### SOURCE TEXT:
--- START ---

Imelda Marcos’s Former Secretary Sentenced for Tax Evasion after Selling Monet Painting

The former secretary to Imelda Marcos, the one-time First Lady of the Philippines, has been sentenced to serve between two and six years in prison for tax evasion and ordered to pay the State of New York $3.5 million in taxes after she was accused of stealing and illegally selling a painting by the French Impressionist master Claude Monet for $28 million.

The painting actually belonged to the Philippine government, according to prosecutors. Imelda Marcos fled to the United States when her husband, longtime president Ferdinand Marcos, was deposed in 1986 amid allegations of vote rigging that led to massive protests. She famously left behind 1,060 pairs of shoes in the presidential palace. Ferdinand Marcos died in 1989, and his widow took up residence in New York.

The New York State Department of Taxation and Finance said Tuesday that Vilma Bautista, the former secretary to Imelda Marcos, was sentenced on January 13 in New York Supreme Court. A Manhattan jury had found Bautista, 75, guilty last November of first-degree criminal tax fraud, fourth-degree conspiracy, and first-degree offering a false instrument for filing.

Bautista had sold one of the paintings in Monet’s Water Lilies series, “Le Bassin aux Nympheas,” for $28 million, but the sale was not reported as income on Bautista’s 2010 personal income tax return. As a result she was ordered by the court to pay New York State $3.5 million in taxes on the sale.

Mrs. Marcos amassed a large art collection, including works that she claimed to be purchasing on behalf of the Philippine government. Many of the artworks disappeared from her townhouse on Manhattan's Upper East Side around the time that the Marcos regime was collapsing in the Philippines and the whereabouts were unknown until Bautista and two of her nephews began trying to quietly sell the paintings in 2010.

The Tax Department’s Criminal Investigations Division worked closely on the investigation and prosecution of the case with the office of Manhattan District Attorney Cyrus R. Vance, Jr.

“We commend District Attorney Vance for his successful prosecution of this extraordinary case,” said Commissioner of Taxation of Finance Thomas H. Mattox in a statement. “We will continue to work with all levels of law enforcement to bring individuals who commit tax crimes to justice.”

--- END ---

### INFORMATION SHOWN:
--- START ---

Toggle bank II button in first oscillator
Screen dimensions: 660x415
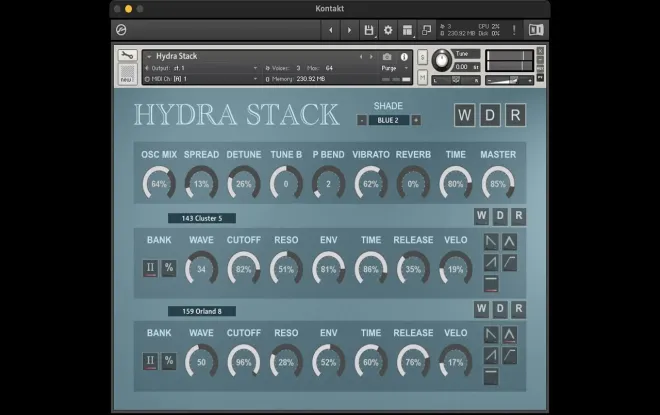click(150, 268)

--- END ---
--- START ---

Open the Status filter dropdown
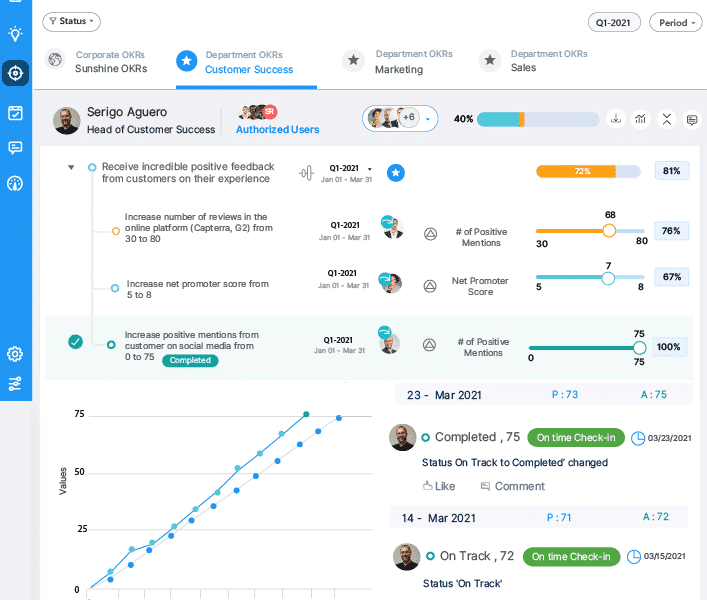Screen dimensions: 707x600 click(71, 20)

--- END ---
--- START ---

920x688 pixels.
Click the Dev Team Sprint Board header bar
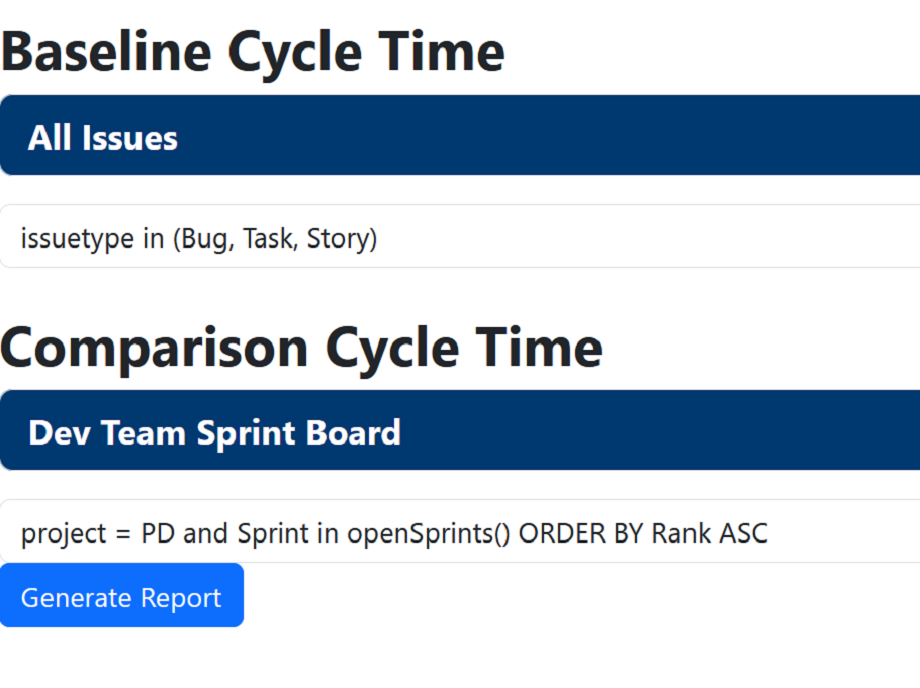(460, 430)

--- END ---

From the article about the sentencing of Imelda Marcos's former secretary, quote the passage starting with "The painting actually" and going on through "instrument for filing.". Nothing here requires using the entries.

### RESPONSE AREA:
The painting actually belonged to the Philippine government, according to prosecutors. Imelda Marcos fled to the United States when her husband, longtime president Ferdinand Marcos, was deposed in 1986 amid allegations of vote rigging that led to massive protests. She famously left behind 1,060 pairs of shoes in the presidential palace. Ferdinand Marcos died in 1989, and his widow took up residence in New York.

The New York State Department of Taxation and Finance said Tuesday that Vilma Bautista, the former secretary to Imelda Marcos, was sentenced on January 13 in New York Supreme Court. A Manhattan jury had found Bautista, 75, guilty last November of first-degree criminal tax fraud, fourth-degree conspiracy, and first-degree offering a false instrument for filing.